▶ **WORK ITEM**:
Continue the passage on the scapular osteofasciocutaneous flap, starting after its final sentence.

▶ **TEXT FOR ANALYSIS**:
THE SCAPULAR osteofasciocutaneous flap is unique for its diversity of available skin, bone, and muscle, as well as the mobility of the soft tissue components relative to the bone. The complex vascular anatomy associated with the axillary region has resulted in a variety of flaps, all of which are based on a single vascular pedicle (Table 1).1 Baudet et al2 described the first successful transfer of the lateral thoracic flap, one of the earliest flaps harvested from the axillary region. Subsequently, dos Santos3 defined the subscapular vascular anatomy through a series of cadaveric dissections and injections of dye, resulting in the clinical application of free scapular osteocutaneous flap by Teot et al.4 It was not until Swartz et al5 published their experience with 26 clinical cases that the scapular donor site became a popular source of vascularized bone for head and neck reconstruction. Swartz et al demonstrated the ability to reliably harvest vascularized bone, multiple cutaneous paddles, and vascularized muscle, as a single composite free flap. Swartz et al applied the scapular free flap to 5 maxillary reconstructions and 21 composite mandibular defects. The mobility of the soft tissue relative to the bone facilitated the complex 3-dimensional reconstruction of a bilateral maxillectomy defect, an orbital floor defect, and a hemipalate defect. For the first time, complex composite defects could be restored in a single stage using bone from the lateral scapular border. Similarly, Swartz et al demonstrated the applicability of the scapula for the reconstruction of composite defects of the mandible by using the latissimus dorsi muscle with a split-thickness skin graft for an external cutaneous defect and the skin paddle for intraoral reconstruction.

(Stored data)

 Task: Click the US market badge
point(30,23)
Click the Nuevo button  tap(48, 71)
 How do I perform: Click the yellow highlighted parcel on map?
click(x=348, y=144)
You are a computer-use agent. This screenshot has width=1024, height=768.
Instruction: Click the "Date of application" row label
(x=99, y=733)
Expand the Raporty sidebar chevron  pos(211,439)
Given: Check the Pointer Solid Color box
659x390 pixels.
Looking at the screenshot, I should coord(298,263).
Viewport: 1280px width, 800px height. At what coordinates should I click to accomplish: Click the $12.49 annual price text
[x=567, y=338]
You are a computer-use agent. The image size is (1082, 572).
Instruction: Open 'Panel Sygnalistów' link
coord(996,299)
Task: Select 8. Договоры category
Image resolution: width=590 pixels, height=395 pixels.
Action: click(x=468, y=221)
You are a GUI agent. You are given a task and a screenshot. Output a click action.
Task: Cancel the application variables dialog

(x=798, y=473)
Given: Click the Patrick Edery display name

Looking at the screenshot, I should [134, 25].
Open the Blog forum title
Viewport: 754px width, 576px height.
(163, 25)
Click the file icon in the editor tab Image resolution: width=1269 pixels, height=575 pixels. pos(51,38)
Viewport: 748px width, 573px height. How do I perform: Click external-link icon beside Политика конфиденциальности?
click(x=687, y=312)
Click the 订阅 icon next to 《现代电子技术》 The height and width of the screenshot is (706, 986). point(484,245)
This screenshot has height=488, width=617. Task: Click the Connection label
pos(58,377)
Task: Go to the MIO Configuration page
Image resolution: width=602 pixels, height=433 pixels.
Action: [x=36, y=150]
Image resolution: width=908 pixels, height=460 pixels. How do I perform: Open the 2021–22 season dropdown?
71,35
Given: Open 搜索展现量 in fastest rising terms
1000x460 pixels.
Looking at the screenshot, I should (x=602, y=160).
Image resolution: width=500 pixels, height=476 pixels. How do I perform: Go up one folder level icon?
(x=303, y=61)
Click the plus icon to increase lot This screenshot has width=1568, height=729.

▶ **ANSWER FOR THIS EXERCISE**:
The unique ability to manipulate the vascularized bone graft relative to the skin paddle was further enhanced in 1991 by Coleman and Sultan,6 who described an alternative blood supply to the tip of the scapula. For the first time, Coleman and Sultan demonstrated that the angular artery, a branch of either the thoracodorsal artery or the artery to the serratus anterior muscle, enabled the harvest of 2 separate bone segments based on 2 separate branches of the subscapular vascular system. Coleman and Sultan found that the ability to harvest independently vascularized scapular tip not only enhanced mandibular reconstruction but also proved highly useful in the reconstruction of orbital and maxillary defects.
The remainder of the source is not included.